Do Klout Perks — where brands can offer special goods and services to users with the right Klout scores — work? Well, Klout is releasing some numbers suggesting that the program has considerable momentum.
The company says it has been about two years since it launched the Klout Perks program in July 2010. Since then, it has delivered 700,000 perks in more than 350 campaigns. More than 300 brands have participated, including Disney, Microsoft, HBO, American Express, Chili’s, Chevy, Spotify, and Gilt And customers seem happy with their Perks, giving them an average customer satisfaction rating of 4 out of 5 stars.
None of those numbers exactly demonstrate whether Perks is doing what it’s supposed to do, namely build brand awareness by reaching the most influential consumers. Still, the numbers suggest that there’s real brand interest. Another sign of how the program is evolving: Klout says this will be the first month it offers a different Perk for 30 consecutive days.
As for what comes next, Klout says it will be improving “every aspect of Perks.” Specifically, it says there will be better ways for brands to target influencers and higher quality standards for Perks.
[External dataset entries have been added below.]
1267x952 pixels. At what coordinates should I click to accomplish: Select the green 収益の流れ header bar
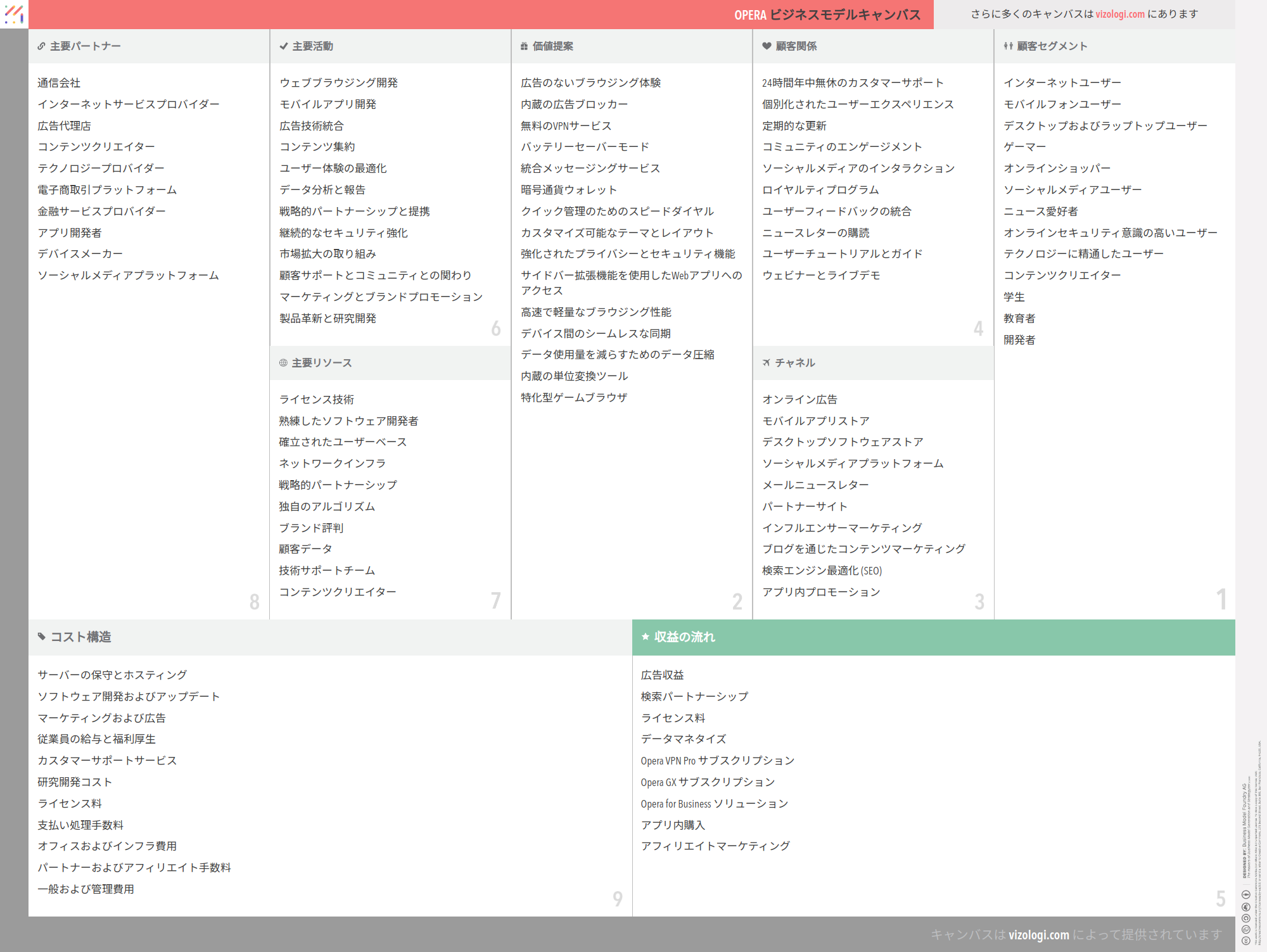[933, 637]
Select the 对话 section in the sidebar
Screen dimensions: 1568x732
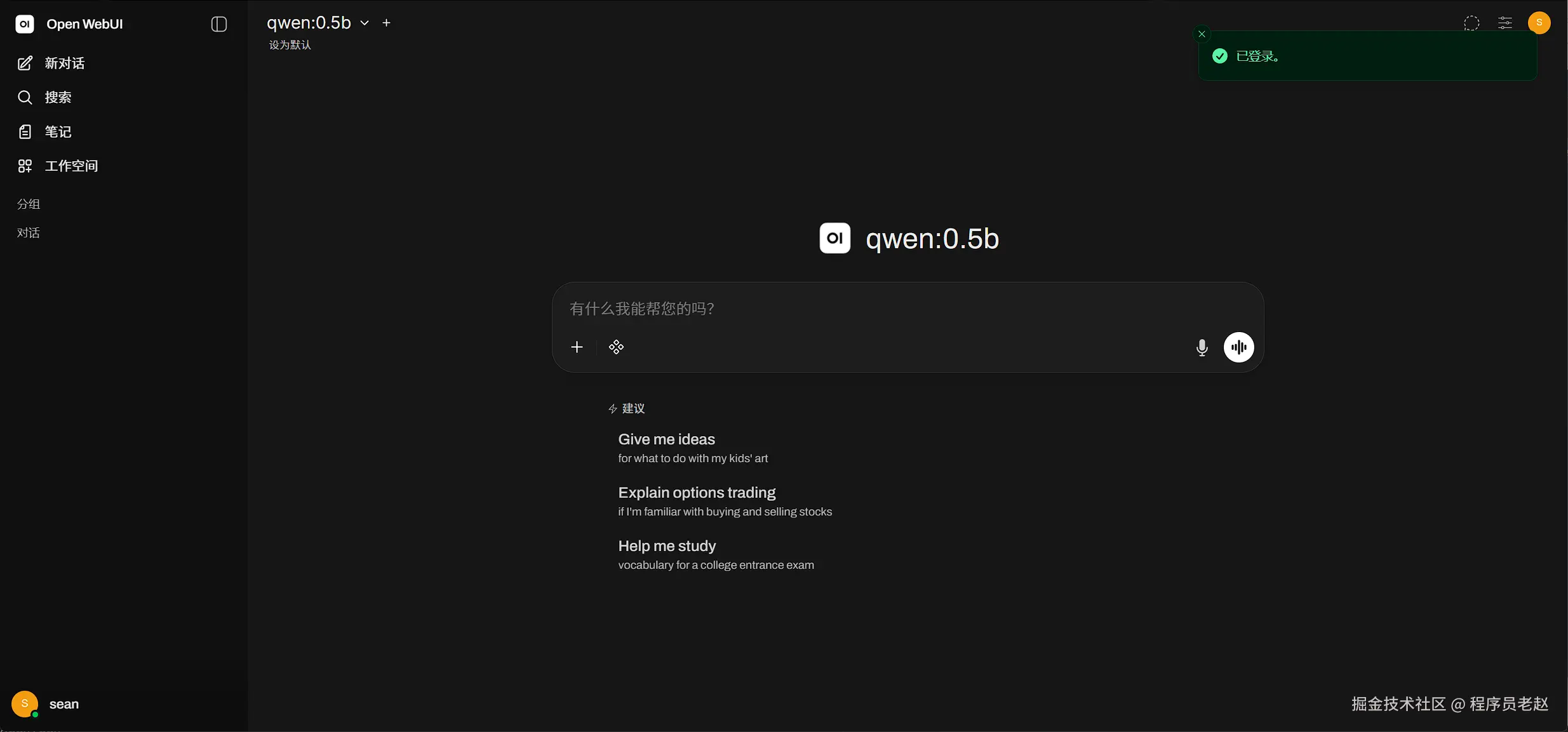click(28, 232)
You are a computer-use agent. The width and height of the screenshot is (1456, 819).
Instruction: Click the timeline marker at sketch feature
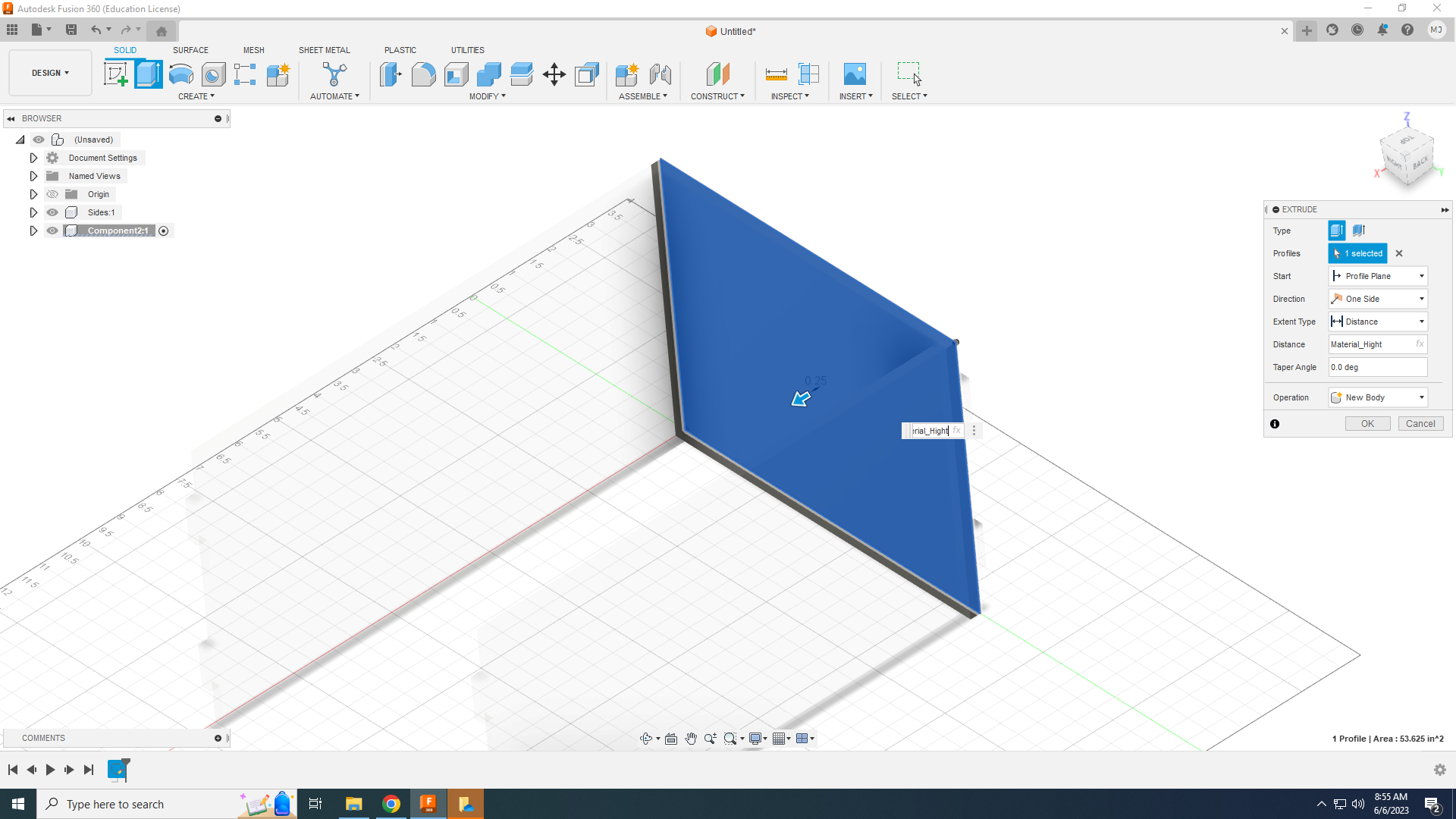(x=117, y=770)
Klout measures influence based on the ability to drive action across the social web. Any person can connect their social network accounts and Klout will generate a score on a scale of 1-100 that represents their ability to engage other people and inspire social actions. Klout enables everyone to gain insights that help them better understand how they influence others. Klout also provides people with opportunities to shape and be recognized for their influence.